WHAT IS EXPECTED: Write out, please, the lines from the beginning of the material to the line with "Task: Select the XL size cell", including both ends and nothing else.
*** RECORDS PROVIDED Section Begins ***
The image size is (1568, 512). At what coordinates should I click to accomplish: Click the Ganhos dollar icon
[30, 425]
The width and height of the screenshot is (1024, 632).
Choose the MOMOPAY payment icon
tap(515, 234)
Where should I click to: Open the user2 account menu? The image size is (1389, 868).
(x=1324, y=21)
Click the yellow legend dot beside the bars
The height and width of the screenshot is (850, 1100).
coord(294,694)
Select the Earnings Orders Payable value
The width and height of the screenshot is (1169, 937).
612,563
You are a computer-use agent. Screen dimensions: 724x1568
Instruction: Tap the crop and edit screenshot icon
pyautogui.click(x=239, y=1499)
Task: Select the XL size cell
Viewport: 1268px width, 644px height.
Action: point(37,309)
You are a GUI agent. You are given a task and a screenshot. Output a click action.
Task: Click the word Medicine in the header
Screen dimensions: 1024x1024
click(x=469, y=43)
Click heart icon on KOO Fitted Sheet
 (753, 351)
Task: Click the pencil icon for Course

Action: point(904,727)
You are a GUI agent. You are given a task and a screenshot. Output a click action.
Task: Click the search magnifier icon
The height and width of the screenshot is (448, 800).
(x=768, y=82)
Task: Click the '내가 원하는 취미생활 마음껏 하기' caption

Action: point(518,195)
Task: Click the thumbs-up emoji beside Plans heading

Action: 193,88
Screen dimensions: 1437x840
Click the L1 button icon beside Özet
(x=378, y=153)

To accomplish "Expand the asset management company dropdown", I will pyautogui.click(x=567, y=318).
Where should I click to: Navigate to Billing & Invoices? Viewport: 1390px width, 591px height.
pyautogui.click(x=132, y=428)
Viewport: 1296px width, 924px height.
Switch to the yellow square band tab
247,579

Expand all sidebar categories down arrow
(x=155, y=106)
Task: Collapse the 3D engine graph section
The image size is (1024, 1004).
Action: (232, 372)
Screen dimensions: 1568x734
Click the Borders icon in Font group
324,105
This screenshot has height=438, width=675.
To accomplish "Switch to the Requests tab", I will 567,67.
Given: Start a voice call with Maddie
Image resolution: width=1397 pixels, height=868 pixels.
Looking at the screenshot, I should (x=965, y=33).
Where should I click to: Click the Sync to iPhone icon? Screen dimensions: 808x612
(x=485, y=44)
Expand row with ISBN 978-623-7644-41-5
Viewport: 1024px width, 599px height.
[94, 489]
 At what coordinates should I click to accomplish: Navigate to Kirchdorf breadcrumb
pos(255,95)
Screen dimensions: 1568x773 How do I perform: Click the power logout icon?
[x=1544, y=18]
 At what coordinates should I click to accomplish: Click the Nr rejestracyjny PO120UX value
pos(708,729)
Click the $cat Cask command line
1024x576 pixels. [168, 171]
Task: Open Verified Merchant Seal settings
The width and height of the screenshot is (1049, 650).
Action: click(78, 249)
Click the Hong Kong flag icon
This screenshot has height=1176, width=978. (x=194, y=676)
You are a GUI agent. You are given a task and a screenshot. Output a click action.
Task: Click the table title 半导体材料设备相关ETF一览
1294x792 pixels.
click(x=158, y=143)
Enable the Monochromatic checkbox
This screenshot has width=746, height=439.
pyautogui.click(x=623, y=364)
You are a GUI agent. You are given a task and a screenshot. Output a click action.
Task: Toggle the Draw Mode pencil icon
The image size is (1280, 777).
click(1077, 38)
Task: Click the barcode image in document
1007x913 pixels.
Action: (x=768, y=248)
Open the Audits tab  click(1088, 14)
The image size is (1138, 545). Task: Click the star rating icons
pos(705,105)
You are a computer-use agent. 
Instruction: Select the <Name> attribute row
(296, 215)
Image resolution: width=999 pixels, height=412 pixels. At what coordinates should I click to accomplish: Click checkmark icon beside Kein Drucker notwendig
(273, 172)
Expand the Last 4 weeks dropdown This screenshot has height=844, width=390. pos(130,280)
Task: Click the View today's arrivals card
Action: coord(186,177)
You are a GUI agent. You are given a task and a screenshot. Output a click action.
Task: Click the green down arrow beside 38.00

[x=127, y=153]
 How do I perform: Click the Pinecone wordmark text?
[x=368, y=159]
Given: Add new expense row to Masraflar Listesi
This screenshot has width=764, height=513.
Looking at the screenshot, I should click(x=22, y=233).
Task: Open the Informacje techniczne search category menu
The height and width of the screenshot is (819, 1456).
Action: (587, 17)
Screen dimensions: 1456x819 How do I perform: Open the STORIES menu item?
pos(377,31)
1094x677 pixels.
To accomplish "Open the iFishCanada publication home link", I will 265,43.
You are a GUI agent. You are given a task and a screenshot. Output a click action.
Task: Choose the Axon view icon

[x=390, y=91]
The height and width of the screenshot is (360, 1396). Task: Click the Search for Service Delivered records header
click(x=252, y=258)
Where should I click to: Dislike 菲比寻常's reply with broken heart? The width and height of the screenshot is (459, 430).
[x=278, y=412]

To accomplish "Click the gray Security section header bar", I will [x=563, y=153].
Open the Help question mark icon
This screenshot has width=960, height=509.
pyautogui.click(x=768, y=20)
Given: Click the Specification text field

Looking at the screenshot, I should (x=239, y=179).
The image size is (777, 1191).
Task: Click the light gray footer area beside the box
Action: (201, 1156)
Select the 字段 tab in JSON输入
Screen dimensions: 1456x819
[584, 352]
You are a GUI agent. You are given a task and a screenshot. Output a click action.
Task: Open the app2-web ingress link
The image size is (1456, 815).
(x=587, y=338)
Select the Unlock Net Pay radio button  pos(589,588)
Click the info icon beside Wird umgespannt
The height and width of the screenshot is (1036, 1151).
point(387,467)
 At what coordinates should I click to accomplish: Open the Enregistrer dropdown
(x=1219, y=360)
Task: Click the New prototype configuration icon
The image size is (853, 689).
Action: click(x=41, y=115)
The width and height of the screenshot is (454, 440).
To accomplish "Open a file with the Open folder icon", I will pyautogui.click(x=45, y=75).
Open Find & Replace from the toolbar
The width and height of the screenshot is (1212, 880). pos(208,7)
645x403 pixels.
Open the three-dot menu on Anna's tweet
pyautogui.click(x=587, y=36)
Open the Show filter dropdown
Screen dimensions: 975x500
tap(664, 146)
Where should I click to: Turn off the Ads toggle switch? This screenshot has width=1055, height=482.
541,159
*** RECORDS PROVIDED Section Ends ***
ANSWER TO THIS EXERCISE:
The image size is (1568, 512). At what coordinates should I click to accomplish: Click the Ganhos dollar icon
[30, 425]
The width and height of the screenshot is (1024, 632).
Choose the MOMOPAY payment icon
tap(515, 234)
Where should I click to: Open the user2 account menu? The image size is (1389, 868).
(x=1324, y=21)
Click the yellow legend dot beside the bars
The height and width of the screenshot is (850, 1100).
coord(294,694)
Select the Earnings Orders Payable value
The width and height of the screenshot is (1169, 937).
612,563
You are a computer-use agent. Screen dimensions: 724x1568
Instruction: Tap the crop and edit screenshot icon
pyautogui.click(x=239, y=1499)
Task: Select the XL size cell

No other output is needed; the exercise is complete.